Apart from not having Quartz Extreme, it’s fine, there are some slowdowns when your opening apps, but nothing major.
It’s totally do-able. I have Panther 10.3.8 running on a 1998 Beige G3 Desktop 233mhz/576ram/6meg vram. While the screen draw time is slightly sluggish, the OS works just fine! Photoshop, BBedit, Apache server, Itunes, etc… (I used XPostFacto to facilitae the OSX install.)
But I don’t have Virtual PC (6) on the machine so I don’t know about that on such a slow G3 processor.
Generally quite satisfied with the above set-up as a home-based OSX system to compliment my 15″ Titanium Powerbook (867mhz) which is my main developement machine. (Thanks to Virtual PC with IE5.0, 5.5, 6.0 FF1.0.1, Opera 7 for PC browser compliance!)
Sorry to hear about your malfunctions.
All I know for sure is that you need more RAM to run it properly, and maybe the video card isn’t too spiffy… However, I was also quite surprised to see 10.3 run on a 400Mhz TiPB with 512 MBRAM. If it’s just temporarily, you’d do fine to use OS X, I think.
A blue and white G3/300 with 192Mb and 10.2.8 handles the load as a development server and mac testbed in the office. No speed demon but reliable.
My battered g4/550 powerbook with 512Mb and 10.3.7 is used for everything from photoshop to running Apache/PHP/MySQL.
Dual G4, 450Mhz, 640 Mb Ram is pretty good, including Classic.
First generation Ti book, 400Mhz, 384Mb Ram, 10Gb HD is a bit sluggish in Classic, but text editors, Apache, MySql do run fine. Not a speed demon anymore, mind you.
:D
I’m going to have to agree with my fellow commenters above. I actually run Panther (10.3.8) on an ancient iMac SE:DV. (That’s a 400 MHz G3, though I’ve upped the RAM to 384 MB a few years ago.)
No, it’s not really that fast, so I don’t like to load it up too bad. But I’ve been using it steadily ever since Tiger was first released and, well, it’s just great.
Apple rules.
Just to add to the dogpile… I’ve been running Panther on my blue and white tower (450 MHz G3) since it came out and every prior OS X version before that. Every update seems to make it faster, though I wish I had more RAM – 384 is the bare minimum I’d advise. Still, I don’t remember the last time it crashed…
Hey Eric,
I sold my iBook and had to use a Blue and White G3 to tides me over until my PowerBook arrived. Anyways, this thing had 450Mhz and some 4XX (I can’t remember) MB of RAM in it. It ran like a champ.

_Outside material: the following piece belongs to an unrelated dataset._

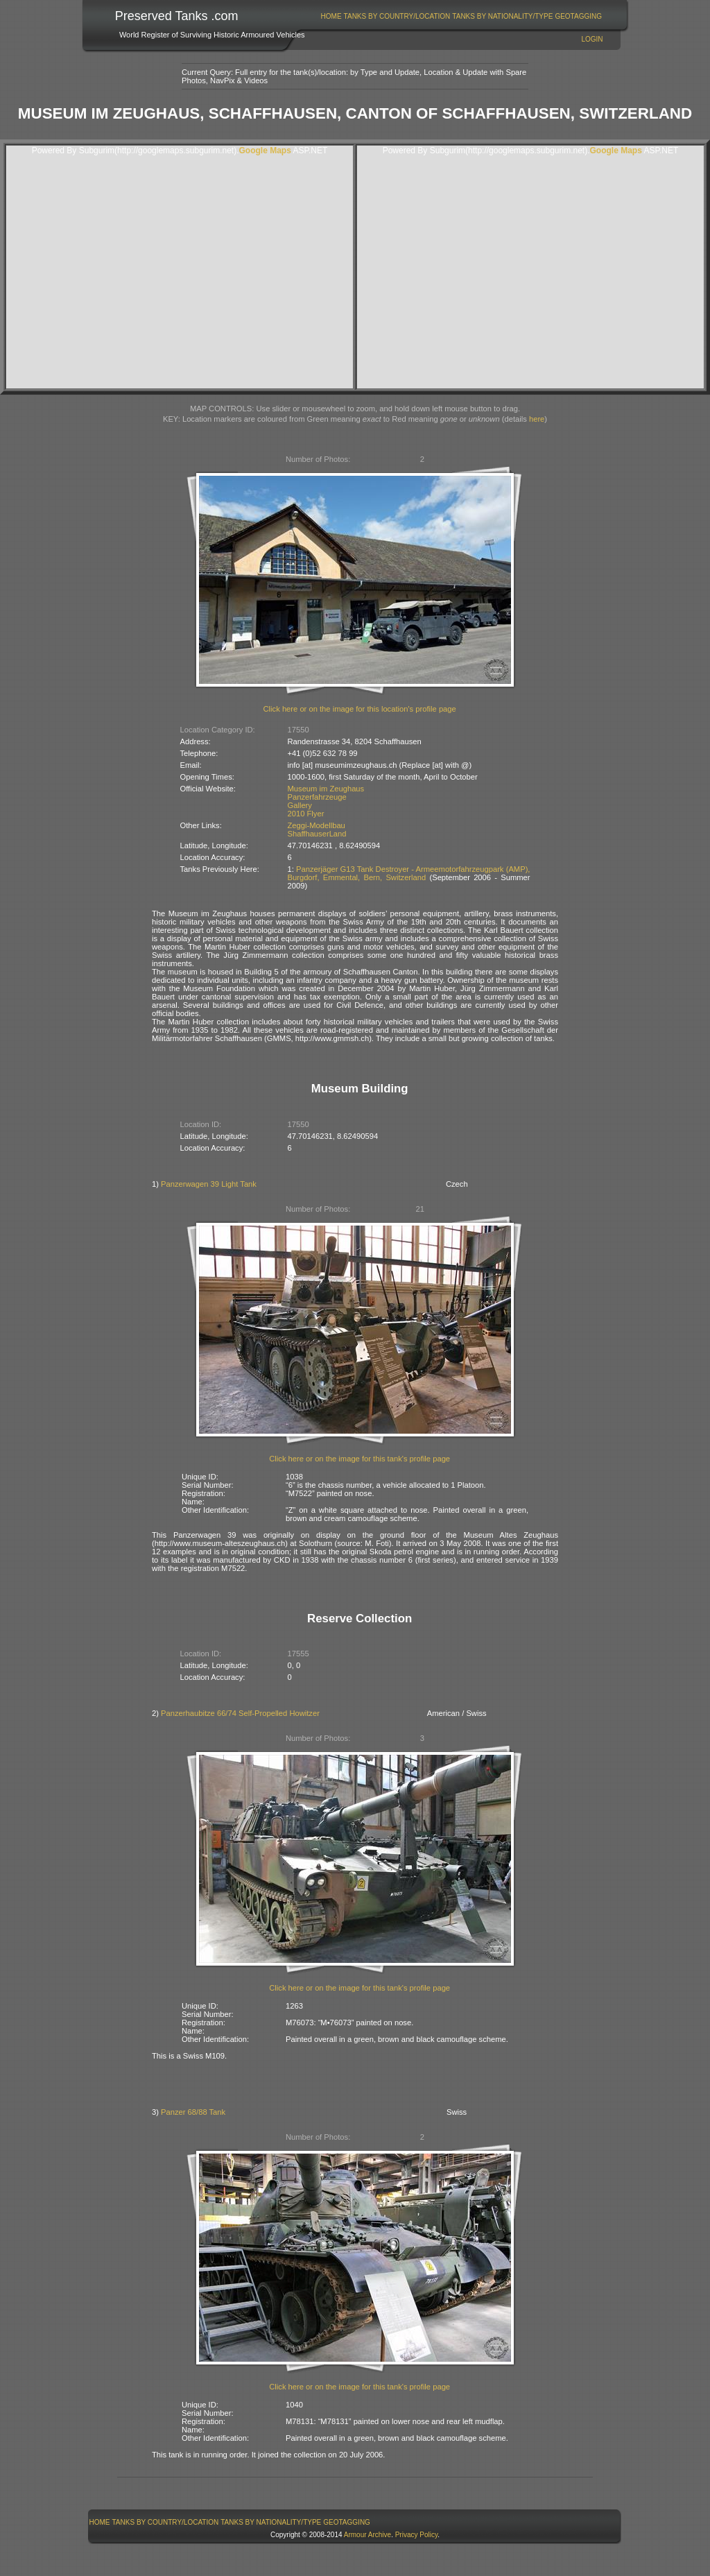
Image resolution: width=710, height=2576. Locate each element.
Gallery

I’ve even seen OS X.3 run on a Wall Street PB with little lag.
However, if you start up Virtual PC … well, that’s another story …
I’m currently running OS 10.3.8 on a 400mhz G3 iMac and 384M RAM, an 800mhz G3 iBook w/ 764M RAM, (and a G5 iMac too!). I’ve had no problems with any of these configurations!
I’ve added a brand new 100+ Gb hard drive and a Radeon 9200 graphic card to my G4/400 PCI with 1 Gb of RAM. Now it’s up to the task with Panther + Apache and PHP. Photoshop is really sluggish though.
If your graphic card doesn’t support Quartz Extreme, I suggest you install PCI Extreme.
Running 10.3 on a G3/500/512 iMac, a bit sluggish due to the slower hdm but happily running…
Does anybody know, how I can motivate my 10.3-CD’s to install it on a 266 Powerbook with 512Ram and 40 GB HD??
10.2.8 is running well – and now I need skype, which seems to be available only for 10.3.
There is a Software called Sonnet PCI X Installer. Is this useful? When I insert the CD1 and click on install 10.3, it says, that the installation is not possible on this computer…
I have OSX.3.9 running on an iMac 233MHz with 160 MB of RAM. It takes about 2 minutes to boot, but I only use it for web serving on occasion. In fact, I’m using it now!